___ Excerpt ___

X-Git-Url: https://git.whamcloud.com/?p=fs%2Flustre-release.git;a=blobdiff_plain;f=lustre%2Fosd-ldiskfs%2Fosd_io.c;h=77843ff611d2bb77a1fc0e421a95997aa4ae3c7d;hp=dac36d241d4ca660fb201e7ac42377d61c8f25ed;hb=72617588ac8cb2e3e5a7b8e5ebc201cab524d938;hpb=8f793f14bf9928352623e61122f005252605b136

diff --git a/lustre/osd-ldiskfs/osd_io.c b/lustre/osd-ldiskfs/osd_io.c
index dac36d2..77843ff 100644
--- a/lustre/osd-ldiskfs/osd_io.c
+++ b/lustre/osd-ldiskfs/osd_io.c
@@ -159,7 +159,7 @@ void osd_fini_iobuf(struct osd_device *d, struct osd_iobuf *iobuf)
 #ifdef HAVE_BIO_ENDIO_USES_ONE_ARG
 static void dio_complete_routine(struct bio *bio)

___

(Short problem 1): Rewrite the diff from "diff --git a/lustre/osd-ldiskfs/osd_io.c" up to and including "dio_complete_routine(struct bio *bio)", putting "dio_done_routine" in place of "dio_complete_routine".
(Short problem 2): Name every struct type that appears in the diff.
(Short problem 3): Sum up the diff in two sentences.
The records that come next have nothing to do with this work.

___ Extracted material ___

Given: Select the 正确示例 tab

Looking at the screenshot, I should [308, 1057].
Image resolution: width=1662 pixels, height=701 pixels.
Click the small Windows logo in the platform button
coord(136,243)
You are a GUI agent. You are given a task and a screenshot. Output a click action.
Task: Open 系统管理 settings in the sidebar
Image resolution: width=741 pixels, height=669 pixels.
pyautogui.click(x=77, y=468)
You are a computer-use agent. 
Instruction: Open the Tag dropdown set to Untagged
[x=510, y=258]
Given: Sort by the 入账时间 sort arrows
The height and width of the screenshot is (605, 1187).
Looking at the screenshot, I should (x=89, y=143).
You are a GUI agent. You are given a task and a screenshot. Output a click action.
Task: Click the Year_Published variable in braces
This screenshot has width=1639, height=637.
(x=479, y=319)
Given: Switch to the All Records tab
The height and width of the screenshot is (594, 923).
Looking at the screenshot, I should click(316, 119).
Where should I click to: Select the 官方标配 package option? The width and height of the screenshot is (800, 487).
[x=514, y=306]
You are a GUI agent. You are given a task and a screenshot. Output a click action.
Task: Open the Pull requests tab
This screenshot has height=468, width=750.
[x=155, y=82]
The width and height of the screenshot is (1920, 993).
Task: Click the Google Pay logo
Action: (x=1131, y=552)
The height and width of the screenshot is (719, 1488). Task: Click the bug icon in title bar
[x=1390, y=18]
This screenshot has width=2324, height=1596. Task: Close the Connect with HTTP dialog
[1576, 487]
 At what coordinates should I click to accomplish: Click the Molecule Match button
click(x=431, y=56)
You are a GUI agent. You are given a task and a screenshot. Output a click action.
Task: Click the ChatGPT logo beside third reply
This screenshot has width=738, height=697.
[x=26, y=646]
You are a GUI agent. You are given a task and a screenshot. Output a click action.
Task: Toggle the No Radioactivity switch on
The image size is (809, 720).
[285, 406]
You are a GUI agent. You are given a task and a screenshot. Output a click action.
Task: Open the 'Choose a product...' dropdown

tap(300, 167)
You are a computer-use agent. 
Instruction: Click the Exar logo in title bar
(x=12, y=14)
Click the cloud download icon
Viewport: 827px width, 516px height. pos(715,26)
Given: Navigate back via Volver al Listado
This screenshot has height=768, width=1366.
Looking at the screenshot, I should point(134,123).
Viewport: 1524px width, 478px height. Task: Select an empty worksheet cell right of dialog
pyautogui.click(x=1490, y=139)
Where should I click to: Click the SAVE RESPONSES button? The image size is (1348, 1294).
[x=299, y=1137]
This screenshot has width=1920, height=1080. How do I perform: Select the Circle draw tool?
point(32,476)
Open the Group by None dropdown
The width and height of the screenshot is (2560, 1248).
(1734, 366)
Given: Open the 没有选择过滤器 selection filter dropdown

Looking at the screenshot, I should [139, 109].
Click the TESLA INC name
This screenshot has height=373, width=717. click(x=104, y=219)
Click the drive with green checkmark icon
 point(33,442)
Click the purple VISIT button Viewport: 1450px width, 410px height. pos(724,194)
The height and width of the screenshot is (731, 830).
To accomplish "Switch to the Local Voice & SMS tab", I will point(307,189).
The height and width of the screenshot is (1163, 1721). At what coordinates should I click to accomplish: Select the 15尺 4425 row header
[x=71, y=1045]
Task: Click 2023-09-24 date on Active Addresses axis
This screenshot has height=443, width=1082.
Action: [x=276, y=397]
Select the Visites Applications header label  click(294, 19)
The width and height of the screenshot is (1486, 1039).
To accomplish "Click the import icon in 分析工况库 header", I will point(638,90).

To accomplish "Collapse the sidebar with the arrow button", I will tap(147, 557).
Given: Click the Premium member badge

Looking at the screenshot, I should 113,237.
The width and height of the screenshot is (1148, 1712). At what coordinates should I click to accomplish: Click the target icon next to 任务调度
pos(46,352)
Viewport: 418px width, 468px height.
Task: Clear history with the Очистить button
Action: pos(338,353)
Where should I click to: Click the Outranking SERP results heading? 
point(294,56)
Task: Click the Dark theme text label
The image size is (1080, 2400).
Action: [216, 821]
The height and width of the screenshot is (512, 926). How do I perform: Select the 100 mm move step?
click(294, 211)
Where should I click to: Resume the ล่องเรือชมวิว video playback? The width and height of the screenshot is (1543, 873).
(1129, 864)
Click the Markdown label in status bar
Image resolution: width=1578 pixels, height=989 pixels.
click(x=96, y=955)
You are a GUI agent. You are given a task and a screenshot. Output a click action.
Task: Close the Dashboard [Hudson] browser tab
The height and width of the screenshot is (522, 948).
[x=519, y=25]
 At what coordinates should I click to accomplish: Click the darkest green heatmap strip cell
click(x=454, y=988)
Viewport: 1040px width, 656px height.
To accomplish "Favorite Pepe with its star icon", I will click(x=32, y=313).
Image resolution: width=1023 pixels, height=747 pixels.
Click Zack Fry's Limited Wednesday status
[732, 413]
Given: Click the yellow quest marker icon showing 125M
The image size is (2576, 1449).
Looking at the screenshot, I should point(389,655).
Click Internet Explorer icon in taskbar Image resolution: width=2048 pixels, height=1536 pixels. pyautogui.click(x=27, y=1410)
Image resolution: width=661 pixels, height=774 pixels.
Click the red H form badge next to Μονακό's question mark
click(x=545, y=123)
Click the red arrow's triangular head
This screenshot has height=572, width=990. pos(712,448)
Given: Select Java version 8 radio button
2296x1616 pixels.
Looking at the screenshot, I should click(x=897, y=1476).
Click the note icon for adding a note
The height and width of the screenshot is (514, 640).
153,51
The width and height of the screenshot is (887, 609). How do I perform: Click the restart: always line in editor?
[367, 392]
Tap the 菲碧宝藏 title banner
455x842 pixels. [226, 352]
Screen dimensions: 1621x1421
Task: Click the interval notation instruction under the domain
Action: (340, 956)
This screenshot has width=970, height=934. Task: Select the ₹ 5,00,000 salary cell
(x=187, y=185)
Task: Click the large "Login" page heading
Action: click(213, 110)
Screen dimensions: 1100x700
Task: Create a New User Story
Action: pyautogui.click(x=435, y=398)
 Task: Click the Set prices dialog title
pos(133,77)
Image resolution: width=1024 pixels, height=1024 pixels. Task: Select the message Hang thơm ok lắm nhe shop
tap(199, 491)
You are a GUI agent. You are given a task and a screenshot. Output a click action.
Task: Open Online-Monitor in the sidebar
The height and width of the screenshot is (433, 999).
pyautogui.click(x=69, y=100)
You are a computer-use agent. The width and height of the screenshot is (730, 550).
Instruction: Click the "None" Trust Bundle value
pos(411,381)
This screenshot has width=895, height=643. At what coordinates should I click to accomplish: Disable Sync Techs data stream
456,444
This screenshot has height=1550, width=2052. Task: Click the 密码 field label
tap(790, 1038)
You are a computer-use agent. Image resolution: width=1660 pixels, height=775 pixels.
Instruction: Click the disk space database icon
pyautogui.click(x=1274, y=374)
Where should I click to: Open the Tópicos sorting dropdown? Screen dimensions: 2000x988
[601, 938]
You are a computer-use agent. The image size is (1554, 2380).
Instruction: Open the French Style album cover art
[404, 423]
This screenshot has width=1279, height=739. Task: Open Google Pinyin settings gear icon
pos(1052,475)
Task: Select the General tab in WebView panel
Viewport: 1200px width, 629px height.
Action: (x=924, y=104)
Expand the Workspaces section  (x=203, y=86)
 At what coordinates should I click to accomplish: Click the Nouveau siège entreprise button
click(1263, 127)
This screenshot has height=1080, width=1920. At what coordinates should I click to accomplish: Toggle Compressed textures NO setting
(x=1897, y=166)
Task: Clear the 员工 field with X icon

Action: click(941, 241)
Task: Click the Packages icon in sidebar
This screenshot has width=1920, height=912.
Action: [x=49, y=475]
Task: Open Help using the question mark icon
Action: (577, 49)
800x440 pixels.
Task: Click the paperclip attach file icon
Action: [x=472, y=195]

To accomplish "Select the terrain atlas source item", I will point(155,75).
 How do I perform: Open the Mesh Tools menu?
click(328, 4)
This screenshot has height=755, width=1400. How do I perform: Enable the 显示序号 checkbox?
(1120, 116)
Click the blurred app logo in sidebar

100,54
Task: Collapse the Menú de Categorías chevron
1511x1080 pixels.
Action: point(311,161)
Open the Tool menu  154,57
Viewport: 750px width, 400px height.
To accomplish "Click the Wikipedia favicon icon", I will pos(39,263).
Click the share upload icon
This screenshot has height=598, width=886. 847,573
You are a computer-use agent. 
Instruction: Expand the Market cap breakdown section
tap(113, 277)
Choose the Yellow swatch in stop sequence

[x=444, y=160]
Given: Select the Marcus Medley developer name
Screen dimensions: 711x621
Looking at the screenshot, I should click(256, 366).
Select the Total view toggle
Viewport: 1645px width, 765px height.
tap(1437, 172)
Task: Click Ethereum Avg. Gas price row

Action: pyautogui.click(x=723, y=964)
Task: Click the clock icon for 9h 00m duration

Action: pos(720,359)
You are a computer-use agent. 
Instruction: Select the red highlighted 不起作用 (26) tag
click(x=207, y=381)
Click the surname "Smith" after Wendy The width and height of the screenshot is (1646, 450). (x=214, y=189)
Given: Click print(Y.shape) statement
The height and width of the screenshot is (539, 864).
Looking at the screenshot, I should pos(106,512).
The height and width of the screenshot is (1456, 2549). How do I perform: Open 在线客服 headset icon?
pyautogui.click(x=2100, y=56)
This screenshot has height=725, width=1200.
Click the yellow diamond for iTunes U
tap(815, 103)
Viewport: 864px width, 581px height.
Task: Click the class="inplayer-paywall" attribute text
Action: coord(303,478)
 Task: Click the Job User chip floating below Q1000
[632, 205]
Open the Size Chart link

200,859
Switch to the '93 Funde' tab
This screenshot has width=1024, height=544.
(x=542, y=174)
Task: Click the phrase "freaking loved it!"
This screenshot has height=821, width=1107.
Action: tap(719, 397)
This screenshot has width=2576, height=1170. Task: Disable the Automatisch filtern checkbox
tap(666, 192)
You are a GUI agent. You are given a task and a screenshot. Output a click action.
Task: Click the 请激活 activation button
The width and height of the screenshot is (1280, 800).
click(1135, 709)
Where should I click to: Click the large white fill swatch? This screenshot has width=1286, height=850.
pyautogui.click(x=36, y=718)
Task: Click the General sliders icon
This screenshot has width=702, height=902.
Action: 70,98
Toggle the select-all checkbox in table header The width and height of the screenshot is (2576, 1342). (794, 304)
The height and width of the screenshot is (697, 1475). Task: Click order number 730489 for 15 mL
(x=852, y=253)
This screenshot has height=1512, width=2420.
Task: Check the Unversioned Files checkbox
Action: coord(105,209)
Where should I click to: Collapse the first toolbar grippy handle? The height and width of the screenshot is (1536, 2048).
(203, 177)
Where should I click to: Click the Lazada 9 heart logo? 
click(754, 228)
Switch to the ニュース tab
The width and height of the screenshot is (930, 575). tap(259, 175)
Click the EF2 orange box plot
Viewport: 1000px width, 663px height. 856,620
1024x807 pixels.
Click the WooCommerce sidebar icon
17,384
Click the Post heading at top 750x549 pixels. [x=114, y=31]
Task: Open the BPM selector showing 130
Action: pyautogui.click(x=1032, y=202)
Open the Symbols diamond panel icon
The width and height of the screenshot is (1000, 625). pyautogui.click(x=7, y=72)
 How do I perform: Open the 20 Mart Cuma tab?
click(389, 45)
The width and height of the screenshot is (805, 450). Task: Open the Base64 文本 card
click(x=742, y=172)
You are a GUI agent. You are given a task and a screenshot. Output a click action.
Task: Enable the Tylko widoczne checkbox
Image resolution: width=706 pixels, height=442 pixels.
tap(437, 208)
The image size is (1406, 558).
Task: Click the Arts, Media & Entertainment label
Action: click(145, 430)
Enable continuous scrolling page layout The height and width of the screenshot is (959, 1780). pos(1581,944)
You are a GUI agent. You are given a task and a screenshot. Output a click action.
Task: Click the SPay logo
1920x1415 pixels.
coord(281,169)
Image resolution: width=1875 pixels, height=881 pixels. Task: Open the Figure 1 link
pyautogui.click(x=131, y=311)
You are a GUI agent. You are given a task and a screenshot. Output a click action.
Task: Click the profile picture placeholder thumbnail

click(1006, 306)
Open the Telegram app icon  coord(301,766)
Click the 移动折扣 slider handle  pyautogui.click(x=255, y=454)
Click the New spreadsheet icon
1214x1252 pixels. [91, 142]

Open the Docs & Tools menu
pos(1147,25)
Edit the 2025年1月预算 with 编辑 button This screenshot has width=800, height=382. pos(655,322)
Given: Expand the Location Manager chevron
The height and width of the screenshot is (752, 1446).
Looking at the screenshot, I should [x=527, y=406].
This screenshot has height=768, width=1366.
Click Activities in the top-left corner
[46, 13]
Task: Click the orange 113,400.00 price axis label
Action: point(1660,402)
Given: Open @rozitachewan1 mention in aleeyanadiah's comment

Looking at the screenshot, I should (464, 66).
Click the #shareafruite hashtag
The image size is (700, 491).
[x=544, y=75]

___

(Problem solution 1):
diff --git a/lustre/osd-ldiskfs/osd_io.c b/lustre/osd-ldiskfs/osd_io.c
index dac36d2..77843ff 100644
--- a/lustre/osd-ldiskfs/osd_io.c
+++ b/lustre/osd-ldiskfs/osd_io.c
@@ -159,7 +159,7 @@ void osd_fini_iobuf(struct osd_device *d, struct osd_iobuf *iobuf)
 #ifdef HAVE_BIO_ENDIO_USES_ONE_ARG
 static void dio_done_routine(struct bio *bio)

(Problem solution 2): osd_device, osd_iobuf, bio

(Problem solution 3): The diff changes lustre/osd-ldiskfs/osd_io.c, taking the file from index dac36d2 to 77843ff. The hunk at line 159 shows a HAVE_BIO_ENDIO_USES_ONE_ARG check followed by the declaration of static void dio_complete_routine, which takes a struct bio pointer.